Data records:
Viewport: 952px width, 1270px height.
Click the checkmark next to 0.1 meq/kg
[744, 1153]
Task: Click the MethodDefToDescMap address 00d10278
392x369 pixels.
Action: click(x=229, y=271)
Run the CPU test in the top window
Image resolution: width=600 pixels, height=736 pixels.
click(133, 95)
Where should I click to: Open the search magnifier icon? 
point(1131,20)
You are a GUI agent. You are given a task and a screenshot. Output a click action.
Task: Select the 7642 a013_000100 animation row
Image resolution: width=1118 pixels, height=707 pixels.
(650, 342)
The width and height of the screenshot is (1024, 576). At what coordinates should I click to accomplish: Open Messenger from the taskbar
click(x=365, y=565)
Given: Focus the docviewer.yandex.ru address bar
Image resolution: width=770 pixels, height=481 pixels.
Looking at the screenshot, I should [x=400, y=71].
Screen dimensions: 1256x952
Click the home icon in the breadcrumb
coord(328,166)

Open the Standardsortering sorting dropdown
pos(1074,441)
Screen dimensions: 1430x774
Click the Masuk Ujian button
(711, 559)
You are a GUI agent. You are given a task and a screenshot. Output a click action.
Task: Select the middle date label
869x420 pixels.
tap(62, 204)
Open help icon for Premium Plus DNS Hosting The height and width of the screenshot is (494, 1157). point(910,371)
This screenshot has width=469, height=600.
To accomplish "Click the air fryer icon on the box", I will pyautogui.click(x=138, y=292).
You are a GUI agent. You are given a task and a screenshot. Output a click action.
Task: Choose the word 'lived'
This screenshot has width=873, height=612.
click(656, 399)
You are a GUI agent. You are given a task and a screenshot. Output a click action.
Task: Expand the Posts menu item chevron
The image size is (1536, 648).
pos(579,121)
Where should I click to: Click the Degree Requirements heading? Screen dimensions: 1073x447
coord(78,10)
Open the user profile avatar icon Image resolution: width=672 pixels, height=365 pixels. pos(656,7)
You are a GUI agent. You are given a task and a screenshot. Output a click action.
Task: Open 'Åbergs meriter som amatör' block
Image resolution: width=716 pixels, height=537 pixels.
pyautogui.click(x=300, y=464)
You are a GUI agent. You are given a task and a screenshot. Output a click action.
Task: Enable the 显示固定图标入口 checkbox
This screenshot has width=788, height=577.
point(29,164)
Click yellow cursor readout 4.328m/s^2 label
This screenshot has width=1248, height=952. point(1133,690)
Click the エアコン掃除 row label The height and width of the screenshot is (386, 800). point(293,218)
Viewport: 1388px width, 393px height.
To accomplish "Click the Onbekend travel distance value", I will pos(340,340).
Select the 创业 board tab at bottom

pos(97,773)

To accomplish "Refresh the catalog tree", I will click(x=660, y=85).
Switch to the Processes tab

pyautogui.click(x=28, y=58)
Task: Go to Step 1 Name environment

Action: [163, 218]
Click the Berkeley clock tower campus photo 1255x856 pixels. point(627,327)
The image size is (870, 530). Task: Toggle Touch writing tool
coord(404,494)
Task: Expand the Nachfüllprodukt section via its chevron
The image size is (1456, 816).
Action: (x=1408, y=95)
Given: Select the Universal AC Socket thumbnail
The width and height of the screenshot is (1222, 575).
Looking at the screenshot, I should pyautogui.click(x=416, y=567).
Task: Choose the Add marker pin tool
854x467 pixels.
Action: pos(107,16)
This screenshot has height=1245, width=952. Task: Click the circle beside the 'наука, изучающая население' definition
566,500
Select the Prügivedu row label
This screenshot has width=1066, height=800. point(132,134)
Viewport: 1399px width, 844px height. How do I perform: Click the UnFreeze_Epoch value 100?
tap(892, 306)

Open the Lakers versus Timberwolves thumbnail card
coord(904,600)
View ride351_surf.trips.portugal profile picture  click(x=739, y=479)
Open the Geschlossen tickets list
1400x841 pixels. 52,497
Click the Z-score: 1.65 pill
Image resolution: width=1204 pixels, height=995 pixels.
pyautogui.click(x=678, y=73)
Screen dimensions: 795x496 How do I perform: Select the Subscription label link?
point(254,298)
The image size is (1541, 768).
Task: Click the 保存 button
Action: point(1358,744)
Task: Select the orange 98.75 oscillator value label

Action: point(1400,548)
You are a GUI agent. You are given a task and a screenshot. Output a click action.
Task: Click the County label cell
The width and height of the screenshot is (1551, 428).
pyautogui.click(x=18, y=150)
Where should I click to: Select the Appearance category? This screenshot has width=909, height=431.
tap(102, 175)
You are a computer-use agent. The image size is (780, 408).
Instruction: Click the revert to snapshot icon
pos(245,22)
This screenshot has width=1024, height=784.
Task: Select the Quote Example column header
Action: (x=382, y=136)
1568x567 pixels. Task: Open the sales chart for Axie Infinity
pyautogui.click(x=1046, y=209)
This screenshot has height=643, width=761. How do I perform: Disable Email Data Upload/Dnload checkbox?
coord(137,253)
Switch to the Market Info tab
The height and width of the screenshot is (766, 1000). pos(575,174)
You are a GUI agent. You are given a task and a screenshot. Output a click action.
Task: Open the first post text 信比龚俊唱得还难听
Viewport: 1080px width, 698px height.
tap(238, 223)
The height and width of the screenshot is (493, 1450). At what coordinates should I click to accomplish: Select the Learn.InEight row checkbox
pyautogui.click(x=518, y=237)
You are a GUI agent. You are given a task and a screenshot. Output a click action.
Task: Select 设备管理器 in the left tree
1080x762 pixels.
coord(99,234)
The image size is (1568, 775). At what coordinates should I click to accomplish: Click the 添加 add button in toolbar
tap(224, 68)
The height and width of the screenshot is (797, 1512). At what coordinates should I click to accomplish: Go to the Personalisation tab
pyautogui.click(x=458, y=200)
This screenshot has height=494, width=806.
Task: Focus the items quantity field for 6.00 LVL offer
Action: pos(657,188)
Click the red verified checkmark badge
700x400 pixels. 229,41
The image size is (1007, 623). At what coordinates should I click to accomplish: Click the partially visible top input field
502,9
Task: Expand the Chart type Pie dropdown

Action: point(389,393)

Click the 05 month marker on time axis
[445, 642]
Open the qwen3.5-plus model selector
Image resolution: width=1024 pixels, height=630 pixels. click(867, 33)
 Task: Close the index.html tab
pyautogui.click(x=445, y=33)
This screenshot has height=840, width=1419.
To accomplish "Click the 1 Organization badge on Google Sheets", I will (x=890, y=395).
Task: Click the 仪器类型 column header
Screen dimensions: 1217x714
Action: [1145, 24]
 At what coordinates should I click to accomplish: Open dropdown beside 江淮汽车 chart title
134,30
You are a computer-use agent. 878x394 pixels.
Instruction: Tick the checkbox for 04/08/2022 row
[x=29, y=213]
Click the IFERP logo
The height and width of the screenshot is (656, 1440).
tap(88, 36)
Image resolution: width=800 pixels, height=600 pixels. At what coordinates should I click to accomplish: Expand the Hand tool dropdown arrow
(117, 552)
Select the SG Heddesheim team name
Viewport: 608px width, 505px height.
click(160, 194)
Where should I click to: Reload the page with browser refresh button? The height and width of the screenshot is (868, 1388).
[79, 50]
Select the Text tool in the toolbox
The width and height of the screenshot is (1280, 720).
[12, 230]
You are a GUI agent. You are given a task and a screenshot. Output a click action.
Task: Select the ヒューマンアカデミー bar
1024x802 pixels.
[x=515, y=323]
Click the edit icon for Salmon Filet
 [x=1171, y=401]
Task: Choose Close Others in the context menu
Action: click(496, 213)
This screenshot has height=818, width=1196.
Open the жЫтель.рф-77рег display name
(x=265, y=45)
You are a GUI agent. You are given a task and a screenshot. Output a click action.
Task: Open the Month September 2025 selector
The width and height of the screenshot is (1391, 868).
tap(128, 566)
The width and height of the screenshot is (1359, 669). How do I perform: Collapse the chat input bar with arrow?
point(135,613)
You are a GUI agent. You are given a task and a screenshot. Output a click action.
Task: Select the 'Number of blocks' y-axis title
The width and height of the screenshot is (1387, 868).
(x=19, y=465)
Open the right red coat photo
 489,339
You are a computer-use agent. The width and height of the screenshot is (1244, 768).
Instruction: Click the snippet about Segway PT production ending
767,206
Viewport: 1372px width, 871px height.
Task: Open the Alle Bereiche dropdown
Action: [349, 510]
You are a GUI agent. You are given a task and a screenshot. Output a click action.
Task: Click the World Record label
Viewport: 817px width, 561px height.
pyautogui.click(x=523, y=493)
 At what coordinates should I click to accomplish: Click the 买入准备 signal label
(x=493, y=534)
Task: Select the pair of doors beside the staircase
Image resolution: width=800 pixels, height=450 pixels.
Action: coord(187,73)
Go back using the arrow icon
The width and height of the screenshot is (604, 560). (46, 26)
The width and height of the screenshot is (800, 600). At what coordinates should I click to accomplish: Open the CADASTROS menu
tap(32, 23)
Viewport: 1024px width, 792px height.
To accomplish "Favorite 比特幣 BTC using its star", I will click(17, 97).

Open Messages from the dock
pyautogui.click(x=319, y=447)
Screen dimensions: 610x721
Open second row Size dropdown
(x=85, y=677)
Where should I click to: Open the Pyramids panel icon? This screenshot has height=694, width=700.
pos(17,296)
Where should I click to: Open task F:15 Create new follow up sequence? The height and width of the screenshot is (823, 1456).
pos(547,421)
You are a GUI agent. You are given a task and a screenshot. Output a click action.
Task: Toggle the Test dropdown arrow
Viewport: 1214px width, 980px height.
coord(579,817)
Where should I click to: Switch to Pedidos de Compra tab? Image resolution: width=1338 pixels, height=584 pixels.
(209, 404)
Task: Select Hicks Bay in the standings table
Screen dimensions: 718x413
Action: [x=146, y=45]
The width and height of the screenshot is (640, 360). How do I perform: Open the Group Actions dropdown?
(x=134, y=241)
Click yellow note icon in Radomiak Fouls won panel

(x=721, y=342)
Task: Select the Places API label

> [What you need to do]:
Write out the lines of the entries, word for word, from the first through the one containing "Task: Select the 7642", and stop at that line.

> [Expected answer]:
Viewport: 952px width, 1270px height.
Click the checkmark next to 0.1 meq/kg
[744, 1153]
Task: Click the MethodDefToDescMap address 00d10278
392x369 pixels.
Action: click(x=229, y=271)
Run the CPU test in the top window
Image resolution: width=600 pixels, height=736 pixels.
click(133, 95)
Where should I click to: Open the search magnifier icon? 
point(1131,20)
You are a GUI agent. You are given a task and a screenshot. Output a click action.
Task: Select the 7642 a013_000100 animation row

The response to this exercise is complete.